We use the Dallas/Maxim 1-wire EEPROMs to do a very similar job to what you are describing. For some reason they don't suffer from the same supply problems as other Maxim parts, 10+ years so far and no trouble with availability. They get used in a lot of POS terminals, that probably helps.

Our first generation of product bit-banged the protocol using a PIC16 series MCU which wasn't doing much else. We just moved over to STM32 for all our new designs, the micro now has to do lots of floating-point calcs, run an Ethernet stack, make the tea etc and nobody could work out whether it could be guaranteed meet the 1-wire timing specs. There was an FPGA on the board as well so we just used that.

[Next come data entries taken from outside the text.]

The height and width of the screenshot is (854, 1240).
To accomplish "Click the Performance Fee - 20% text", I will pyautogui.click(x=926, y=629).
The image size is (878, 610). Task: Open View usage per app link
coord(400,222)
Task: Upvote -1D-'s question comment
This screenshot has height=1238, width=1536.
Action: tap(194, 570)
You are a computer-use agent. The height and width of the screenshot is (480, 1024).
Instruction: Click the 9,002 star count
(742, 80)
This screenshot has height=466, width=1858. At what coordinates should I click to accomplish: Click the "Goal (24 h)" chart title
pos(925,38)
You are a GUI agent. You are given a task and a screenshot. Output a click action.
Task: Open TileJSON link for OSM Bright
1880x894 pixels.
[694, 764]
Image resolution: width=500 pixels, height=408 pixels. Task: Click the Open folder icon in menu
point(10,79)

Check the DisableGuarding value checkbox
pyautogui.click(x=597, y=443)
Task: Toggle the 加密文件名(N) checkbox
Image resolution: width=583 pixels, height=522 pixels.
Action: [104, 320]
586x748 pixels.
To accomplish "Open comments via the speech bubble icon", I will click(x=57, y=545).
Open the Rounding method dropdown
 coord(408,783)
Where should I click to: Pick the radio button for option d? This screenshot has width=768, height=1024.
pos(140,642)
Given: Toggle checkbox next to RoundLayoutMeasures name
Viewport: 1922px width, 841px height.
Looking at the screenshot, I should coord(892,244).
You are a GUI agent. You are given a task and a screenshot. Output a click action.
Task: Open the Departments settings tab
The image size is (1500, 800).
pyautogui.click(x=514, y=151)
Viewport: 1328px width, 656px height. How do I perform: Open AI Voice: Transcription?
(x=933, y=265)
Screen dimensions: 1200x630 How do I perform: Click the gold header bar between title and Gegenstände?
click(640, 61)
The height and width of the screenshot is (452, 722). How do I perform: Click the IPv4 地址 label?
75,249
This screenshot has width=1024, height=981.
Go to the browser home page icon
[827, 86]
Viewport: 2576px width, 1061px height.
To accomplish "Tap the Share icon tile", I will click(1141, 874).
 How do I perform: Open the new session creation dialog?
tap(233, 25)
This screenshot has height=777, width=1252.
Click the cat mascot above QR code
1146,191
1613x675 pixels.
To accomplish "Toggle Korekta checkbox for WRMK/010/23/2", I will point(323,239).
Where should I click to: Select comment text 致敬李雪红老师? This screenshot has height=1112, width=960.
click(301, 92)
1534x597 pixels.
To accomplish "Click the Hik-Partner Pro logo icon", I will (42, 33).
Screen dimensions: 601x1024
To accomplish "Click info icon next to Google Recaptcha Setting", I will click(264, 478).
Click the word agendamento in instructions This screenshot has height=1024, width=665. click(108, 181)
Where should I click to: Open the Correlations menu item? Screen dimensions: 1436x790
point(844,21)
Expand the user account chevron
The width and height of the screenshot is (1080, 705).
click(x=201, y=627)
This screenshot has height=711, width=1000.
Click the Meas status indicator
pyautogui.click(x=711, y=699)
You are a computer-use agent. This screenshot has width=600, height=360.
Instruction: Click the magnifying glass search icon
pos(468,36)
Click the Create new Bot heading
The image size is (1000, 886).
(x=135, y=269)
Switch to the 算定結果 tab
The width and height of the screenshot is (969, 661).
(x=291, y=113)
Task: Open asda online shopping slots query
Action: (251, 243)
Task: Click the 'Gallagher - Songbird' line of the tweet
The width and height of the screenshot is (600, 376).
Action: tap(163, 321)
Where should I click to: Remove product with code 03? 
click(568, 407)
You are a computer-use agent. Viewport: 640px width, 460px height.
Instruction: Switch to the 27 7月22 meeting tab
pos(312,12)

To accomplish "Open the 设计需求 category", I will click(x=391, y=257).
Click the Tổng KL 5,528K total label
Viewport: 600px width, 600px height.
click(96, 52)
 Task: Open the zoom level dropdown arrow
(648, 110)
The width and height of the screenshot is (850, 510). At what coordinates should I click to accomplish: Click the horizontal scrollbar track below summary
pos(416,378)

We had lots of problems with transient interference initially (product had to pass IEC 61000-4-4). The EEPROM was out on the end of a few inches of unshielded wiring, and there is no error checking in the 1- wire protocol. We RC filtered the interface as much as we dared, and did multiple reads with majority voting. The write operation is done in a much more benign environment, I'm not sure how we would have managed that otherwise. If your application is well shielded (which it sounds like it is if you're using Displayport cabling) you should be fine.

HTH

Reply to
RBlack

Not an UNI/O part, but I've had success using this eight channel 1-wire part as a bus master: One of its advantages is that it takes care of the details of the timing, relieving your software of that burden.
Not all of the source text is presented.